Pelo menos em um primeiro momento, a chegada da pandemia impediu que mobilizações sociais ocorressem com a mesma frequência de anos anteriores. Mas o tempo mostrou uma mudança de rumos. Cuba, Mianmar, Nigéria, Chile e até o Brasil já foram palco de grandes manifestações presenciais nesse período pandêmico. “A gente tem uma ampliação dos movimentos que têm um foco primordial na rede, nessa vivência em um ambiente digital virtual”, analisa Almeida sobre o contexto do coronavírus.

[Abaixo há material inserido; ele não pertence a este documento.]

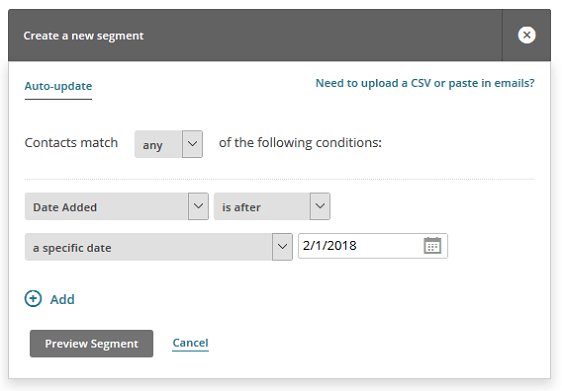
Task: Click the chevron arrow beside a specific date
Action: [282, 247]
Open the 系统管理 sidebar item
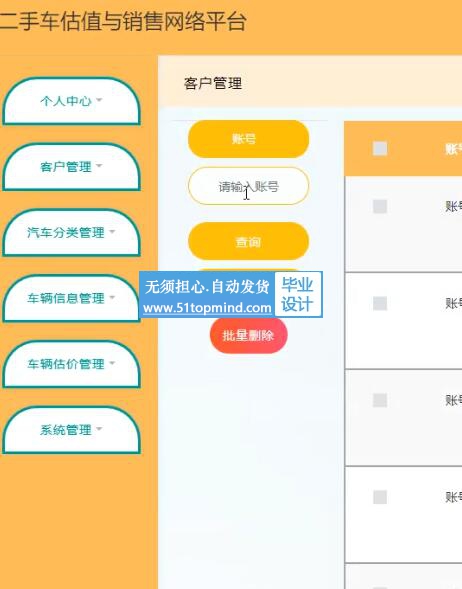 coord(71,430)
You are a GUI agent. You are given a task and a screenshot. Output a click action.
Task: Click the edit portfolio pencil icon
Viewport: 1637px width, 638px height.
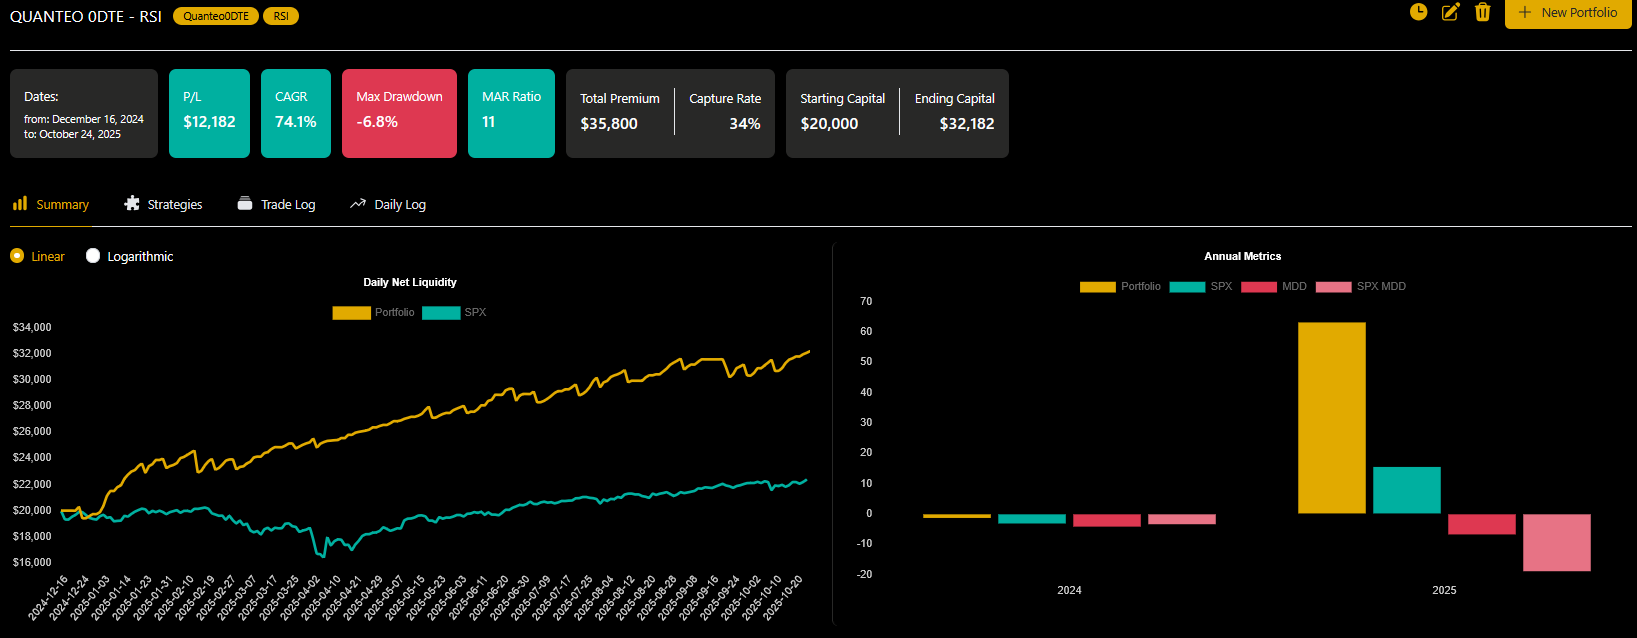coord(1450,12)
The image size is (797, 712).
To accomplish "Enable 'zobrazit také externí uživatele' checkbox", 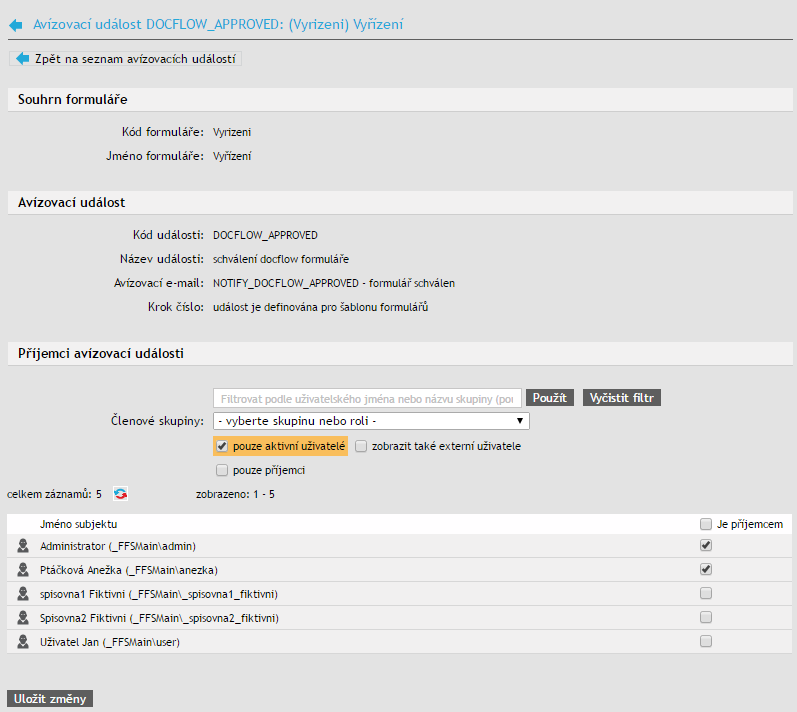I will tap(362, 446).
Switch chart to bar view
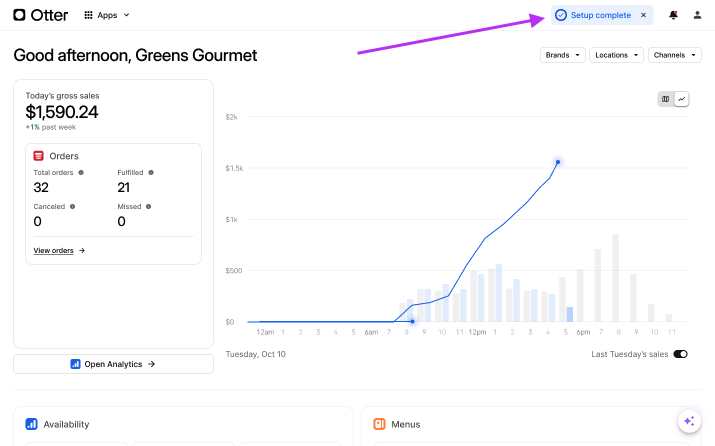The height and width of the screenshot is (446, 715). click(x=666, y=99)
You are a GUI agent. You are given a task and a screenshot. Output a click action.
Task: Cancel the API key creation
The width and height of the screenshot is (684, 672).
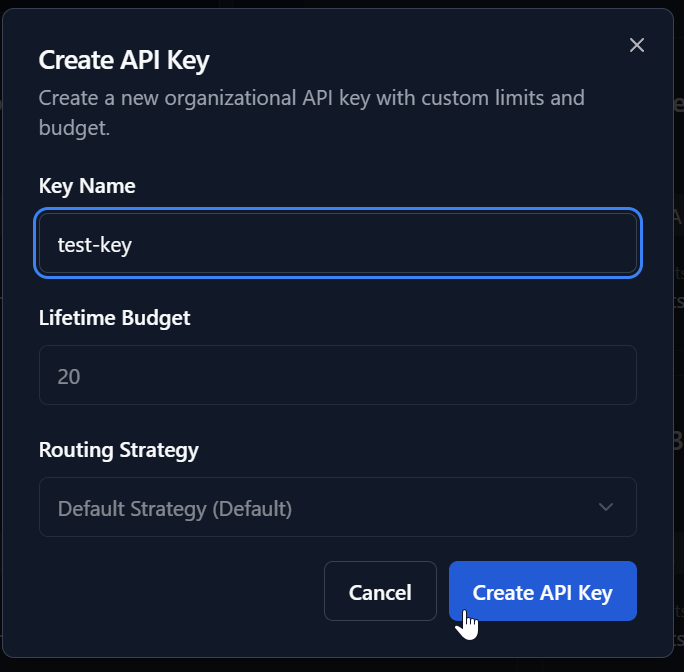(x=380, y=592)
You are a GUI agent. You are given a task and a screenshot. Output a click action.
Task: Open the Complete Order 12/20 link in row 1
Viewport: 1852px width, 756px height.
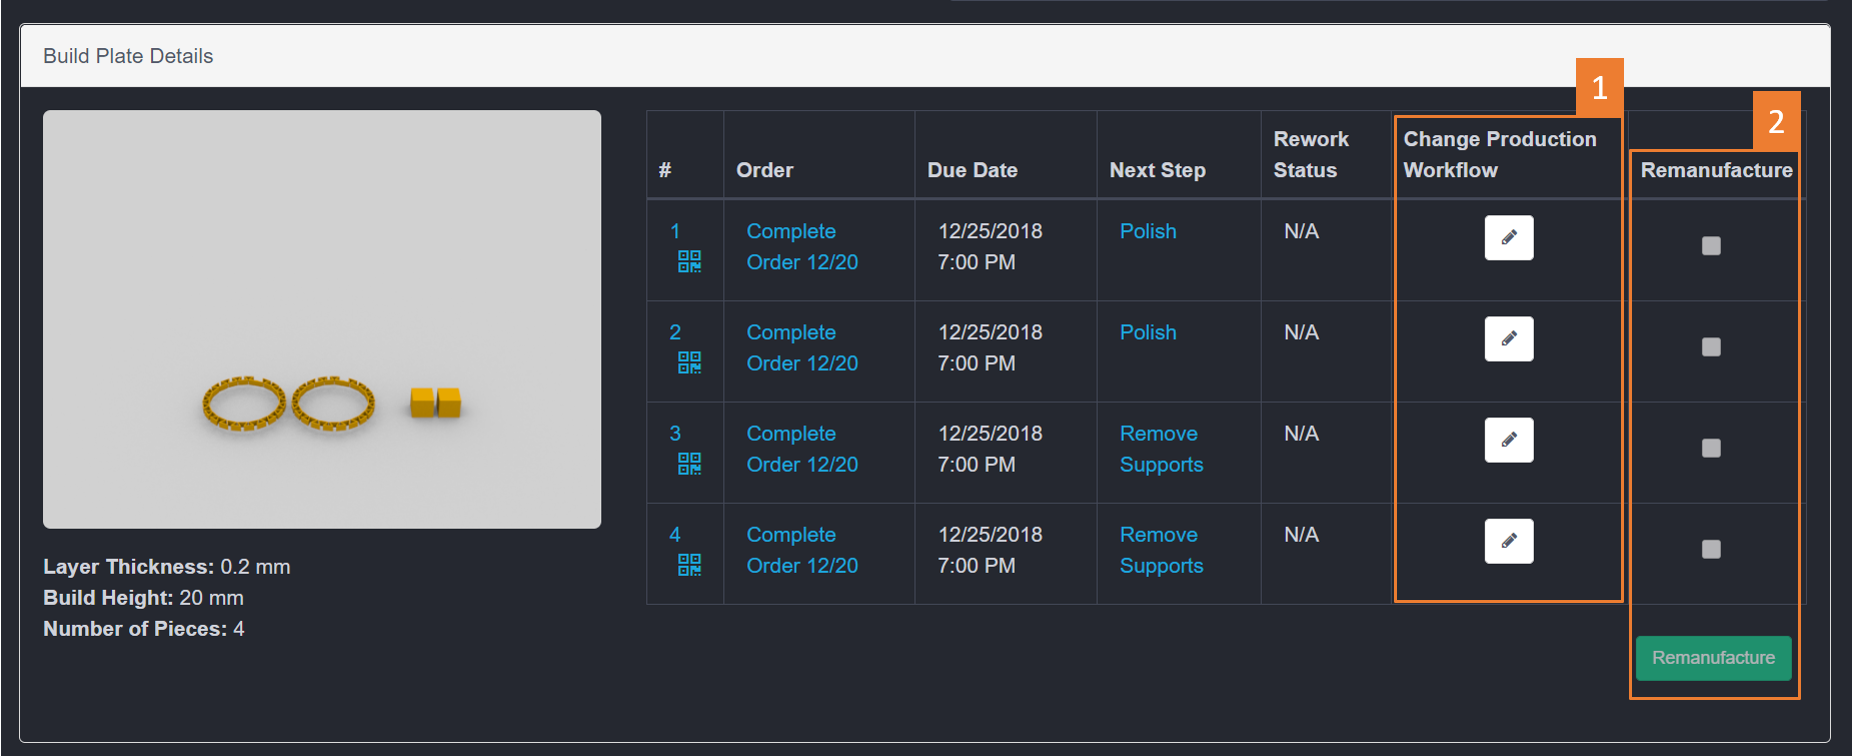coord(801,247)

Mas não é de hoje que as redes sociais representam suportes expressivos a mobilizações presenciais. Ainda em 2013, quando explodiram diversos protestos nas ruas do Brasil inteiro, um levantamento da consultoria Serasa Experian apontou que o Twitter contabilizou cerca de 11 milhões de tweets com a palavra “Brasil’ e 2 milhões mencionando “protesto”, entre os dias 6 e 26 de junho. Também foi possível notar que retuítes com a palavra “tarifa” (as manifestações também foram motivadas pelo aumento da tarifa no transporte público em São Paulo) aumentaram minutos antes de conflitos com a polícia nas ruas.

Depender mais desse meio digital pode trazer como consequência a potencialização de certas causas. “A principal diferença é que o ciberativismo é mais difuso que o ativismo tradicional. Você joga uma coisa na rede e não sabe onde ela vai parar. Ela é mais difusa, porque ela pode potencializar qualquer coisa”, explica Mucheroni.

 

Perigos à convivência democrática

Se, por um lado, redes sociais se mostram como ambientes que facilitam a manifestação de indivíduos, por outro, ainda podem existir motivos para preocupação. “O grande risco é a falta de regulamentação. Se, no mundo antigo, nós tínhamos apenas falantes e o resto eram ouvintes e telespectadores, agora todos são falantes. Muitos falantes não estão dispostos a seguir normas de conduta de civilidade, de razoável respeito pelo outro”, aponta Mucheroni, lembrando de casos de fake news e discriminação em ambientes virtuais.

Outros exemplos possíveis ainda envolvem Mianmar, em casos que aconteceram há quase uma década. Em 2012, explodiu na região um conflito entre a maioria budista e a minoria muçulmana Rohingya, no Estado de Rakhine. Na época, o Facebook passou a ser palco de informações falsas. Uma delas partiu de um monge extremista antimuçulmano, o qual denunciava um caso de estupro de uma menina budista por homens muçulmanos, fato desmentido por uma investigação policial da época. Casos como esse fizeram com que investigadores de direitos humanos da Organização das Nações Unidas (ONU) concluíssem que o discurso de ódio no Facebook desempenhou um papel fundamental no fomento da violência em Mianmar, ao não impedir a veiculação de discursos odiosos, por exemplo.

O professor Almeida complementa lembrando da quantidade de dados que permeiam as plataformas digitais: “As pessoas com determinados interesses, tendo acesso aos nossos dados, podem modular informações, fazendo com que informações circulem de forma a nos influenciar a partir desses perfis que eles possuem”. Ele exemplifica lembrando das eleições de 2018 no Brasil e em processos internacionais como o Brexit, que contaram com ampla mobilização de políticos e da sociedade civil na internet. 

“É muito difícil você pensar em organizar movimentos sociais contestatórios que se colocam contra o status quo, sabendo que a sua comunicação é controlada por uma grande empresa que visa basicamente ao lucro. Como se livrar disso, como lidar com isso talvez seja o grande desafio dos movimentos sociais que se utilizam das ferramentas digitais e da internet”, conclui Almeida.